Incontrammo anche Raymond Atuguba, Segretario esecutivo della Commissione per la revisione della Costituzione, alle prese con una consultazione nazionale e con l’organizzazione di una Conferenza nazionale costituzionale in cui ci volle coinvolgere.
Vi partecipò Matteo Mecacci come esperto per conto di Nessuno tocchi Caino. Accadde così che la Relazione conclusiva della Commissione di Revisione Costituzionale, divenne un Libro Bianco, che raccomandò di sostituire la pena di morte con l’ergastolo e venne firmato dall’allora Presidente della Repubblica John Evans Atta Mills, che lo rese pubblico sulla Gazzetta ufficiale il 15 giugno 2012.
Vi si legge: “La sacralità della vita è un valore così radicato nell’anima della società ghanese che non può essere messa a repentaglio con incertezze giudiziarie”.
Una raccomandazione illuminante accolta dal Governo e che trovò nel 2014 anche il conforto di un sondaggio che rilevò come il 48,3% dell’opinione pubblica fosse contraria alla pena di morte rispetto al favore del 40,7%.
Intanto però i detenuti in attesa di esecuzione sono saliti ad almeno 171. In questi anni, a sfoltire le presenze nel braccio della morte, ci hanno pensato i Presidenti del Ghana, con una serie di grazie, l’ultima delle quali intervenuta nel luglio del 2020 quando l’attuale Presidente Akufo-Addo ha concesso l’amnistia a 794 detenuti, tra cui 2 condannati a morte, come parte delle misure per decongestionare le prigioni a seguito della pandemia.

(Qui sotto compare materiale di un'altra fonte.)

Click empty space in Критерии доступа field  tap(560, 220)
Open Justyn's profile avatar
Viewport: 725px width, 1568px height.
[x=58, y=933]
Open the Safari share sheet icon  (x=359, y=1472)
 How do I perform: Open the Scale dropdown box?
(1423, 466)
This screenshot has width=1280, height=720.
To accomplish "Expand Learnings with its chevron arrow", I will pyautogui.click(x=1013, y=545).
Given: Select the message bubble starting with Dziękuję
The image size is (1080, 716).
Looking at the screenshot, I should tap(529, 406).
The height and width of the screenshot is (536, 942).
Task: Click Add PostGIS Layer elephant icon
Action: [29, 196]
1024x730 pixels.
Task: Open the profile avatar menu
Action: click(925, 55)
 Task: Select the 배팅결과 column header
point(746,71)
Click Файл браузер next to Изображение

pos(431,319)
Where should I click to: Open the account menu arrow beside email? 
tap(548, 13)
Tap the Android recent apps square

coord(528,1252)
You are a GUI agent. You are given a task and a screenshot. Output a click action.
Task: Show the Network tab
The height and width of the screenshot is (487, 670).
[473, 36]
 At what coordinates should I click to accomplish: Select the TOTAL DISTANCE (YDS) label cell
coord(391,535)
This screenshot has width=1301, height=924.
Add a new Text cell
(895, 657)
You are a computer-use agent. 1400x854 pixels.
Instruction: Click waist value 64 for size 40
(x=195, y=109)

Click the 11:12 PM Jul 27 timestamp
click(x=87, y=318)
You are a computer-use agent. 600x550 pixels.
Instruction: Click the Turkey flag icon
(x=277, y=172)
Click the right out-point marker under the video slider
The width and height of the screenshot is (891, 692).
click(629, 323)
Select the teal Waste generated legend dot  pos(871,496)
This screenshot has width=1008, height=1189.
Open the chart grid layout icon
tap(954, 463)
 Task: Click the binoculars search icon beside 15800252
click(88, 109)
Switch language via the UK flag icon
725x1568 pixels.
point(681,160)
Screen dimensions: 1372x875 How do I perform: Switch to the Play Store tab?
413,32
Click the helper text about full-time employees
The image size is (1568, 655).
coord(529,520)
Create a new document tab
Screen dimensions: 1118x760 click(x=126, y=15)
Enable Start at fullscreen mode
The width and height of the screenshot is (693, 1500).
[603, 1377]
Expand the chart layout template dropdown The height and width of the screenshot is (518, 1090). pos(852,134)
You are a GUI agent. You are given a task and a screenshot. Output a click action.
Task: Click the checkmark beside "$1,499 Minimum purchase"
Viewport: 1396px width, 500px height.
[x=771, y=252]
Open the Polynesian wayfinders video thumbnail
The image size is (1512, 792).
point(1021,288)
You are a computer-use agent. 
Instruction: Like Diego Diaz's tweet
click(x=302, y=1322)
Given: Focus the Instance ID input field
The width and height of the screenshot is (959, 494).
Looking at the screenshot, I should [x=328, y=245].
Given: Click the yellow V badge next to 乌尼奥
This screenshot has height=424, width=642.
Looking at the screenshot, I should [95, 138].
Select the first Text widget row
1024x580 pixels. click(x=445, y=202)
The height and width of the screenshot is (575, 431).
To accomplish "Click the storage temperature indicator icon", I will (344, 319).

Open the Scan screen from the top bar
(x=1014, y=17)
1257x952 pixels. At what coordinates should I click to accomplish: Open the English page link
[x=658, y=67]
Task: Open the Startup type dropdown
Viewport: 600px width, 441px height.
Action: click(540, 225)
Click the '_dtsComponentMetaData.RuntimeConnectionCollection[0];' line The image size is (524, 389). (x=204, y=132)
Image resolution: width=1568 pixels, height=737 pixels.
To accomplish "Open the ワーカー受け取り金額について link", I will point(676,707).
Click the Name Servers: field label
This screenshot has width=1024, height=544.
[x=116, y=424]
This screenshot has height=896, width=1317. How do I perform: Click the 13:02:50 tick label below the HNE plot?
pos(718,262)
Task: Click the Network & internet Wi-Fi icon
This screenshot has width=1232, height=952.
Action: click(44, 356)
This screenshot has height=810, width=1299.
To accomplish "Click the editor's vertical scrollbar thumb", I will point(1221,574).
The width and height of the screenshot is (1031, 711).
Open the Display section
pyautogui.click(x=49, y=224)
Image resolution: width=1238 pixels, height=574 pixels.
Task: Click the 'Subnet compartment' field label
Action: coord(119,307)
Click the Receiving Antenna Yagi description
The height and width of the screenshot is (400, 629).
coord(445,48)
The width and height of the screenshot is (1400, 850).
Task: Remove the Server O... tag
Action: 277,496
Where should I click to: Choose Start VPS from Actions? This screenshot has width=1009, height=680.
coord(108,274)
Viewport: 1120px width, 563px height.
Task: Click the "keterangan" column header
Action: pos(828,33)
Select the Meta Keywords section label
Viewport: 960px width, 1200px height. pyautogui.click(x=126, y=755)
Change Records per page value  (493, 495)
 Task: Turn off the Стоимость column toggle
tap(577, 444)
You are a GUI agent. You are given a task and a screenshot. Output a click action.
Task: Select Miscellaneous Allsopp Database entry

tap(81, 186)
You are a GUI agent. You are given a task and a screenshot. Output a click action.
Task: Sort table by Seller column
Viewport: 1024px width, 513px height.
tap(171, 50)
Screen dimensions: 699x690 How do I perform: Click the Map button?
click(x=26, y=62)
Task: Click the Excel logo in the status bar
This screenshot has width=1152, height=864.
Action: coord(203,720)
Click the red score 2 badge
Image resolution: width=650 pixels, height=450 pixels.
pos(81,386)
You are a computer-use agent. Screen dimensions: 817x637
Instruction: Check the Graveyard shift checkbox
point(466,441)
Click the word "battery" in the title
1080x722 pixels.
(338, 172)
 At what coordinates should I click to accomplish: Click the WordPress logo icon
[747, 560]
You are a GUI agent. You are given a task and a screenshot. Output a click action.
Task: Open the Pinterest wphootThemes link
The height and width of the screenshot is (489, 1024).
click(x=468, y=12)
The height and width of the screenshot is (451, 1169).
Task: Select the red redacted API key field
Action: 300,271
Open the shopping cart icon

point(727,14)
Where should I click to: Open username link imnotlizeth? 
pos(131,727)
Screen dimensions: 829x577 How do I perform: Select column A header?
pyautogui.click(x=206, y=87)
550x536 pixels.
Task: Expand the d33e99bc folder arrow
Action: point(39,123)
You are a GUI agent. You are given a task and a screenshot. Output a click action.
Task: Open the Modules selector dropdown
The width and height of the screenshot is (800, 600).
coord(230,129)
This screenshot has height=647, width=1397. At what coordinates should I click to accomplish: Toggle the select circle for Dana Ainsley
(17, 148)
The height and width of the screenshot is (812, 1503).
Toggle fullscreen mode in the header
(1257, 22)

Ecco allora che il voto imminente all’Assemblea generale dell’Onu sulla risoluzione pro moratoria diventa un’occasione per il Ghana di passare dalla consapevolezza della bontà della moratoria sul piano interno a una elevazione di coscienza con un voto a favore sulla risoluzione stessa. Certo, Nana Akufo-Addo ha voluto sottolineare che per quanto riguarda i reati di terrorismo occorre considerare la particolare delicatezza della questione, ritenendo che sia “importante che l’educazione e la sensibilizzazione siano sufficientemente orientate per affrontare la questione”. Una cosa è sicura: il processo abolizionista in Ghana è lento ma inesorabile. Sta anche a noi accelerarlo con idee, parole che riattivino quelle forme di giustizia che, più che punire e separare, siano volte a guarire e riparare, un po’ come fa il cacao. In Africa non si tratta di portare qualche cosa di nuovo quanto piuttosto rivitalizzare ciò che è sedimentato in memorie che come occidentali abbiamo ritenuto di dover rimuovere.